Dell started delivering Gaia to Petrobras in December and is set to go live later in Q1 of 2023.
The new system, located at the Petrobras development and innovation research center (Cenpes) in Rio de Janeiro, will have an estimated power consumption of 574KW.
The goal with Gaia is to improve seismic image processing tools to obtain ultra-high-definition reproductions of sub-surface rock layers, Petrobras said.
“Gaia will be dedicated to the development of new imaging algorithms for Petrobras, in different scenarios of technological maturity, with a special focus on Least Squares and elastic FWI [full-waveform inversion] techniques, in addition to applications using machine learning,” Petrobras' digital transformation director Paulo Palaia said.
Gaia is the first system the gas company has procured from Dell, after previously tapping Atos for its recent high performance computing (HPC) systems. The new system reportedly cost around R$76 million (US$14.6m).
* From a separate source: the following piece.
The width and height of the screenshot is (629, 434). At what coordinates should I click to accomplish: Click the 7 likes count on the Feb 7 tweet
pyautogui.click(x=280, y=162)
The oil giant operates a number of supercomputers that lead the way in terms of performance in Latin America. Last year the company launched the 21 petaflops Pegasus machine, following on from the launch of Dragão system the year before.
Pegasus ranked 33rd on the Top500 in the most recent ranking from the end of 2022; an Atos machine, it utilizes AMD Epyc processors and requires 1MW of power to operate.
Dragão ranked 46th on the Top500 in mid-2021 but had fallen to 65th by the end of 2022. The Atos system is powered by Intel Xeon Gold processors and offers 8.98 petaflops sustained Linpack and a peak of 14.01 petaflops.
Both Petrobras’ previous Atlas and Fenix systems are listed on the Top500 list in 65th and 97th place respectively as of November 2020; Atlas debuted in 2020 and is an Atos-manufactured system powered by Intel Xeon Gold capable of 4 petaflops. Fenix, another Atos Bull system, entered the list in 2019 and has a Linpack performance of 3 petaflops.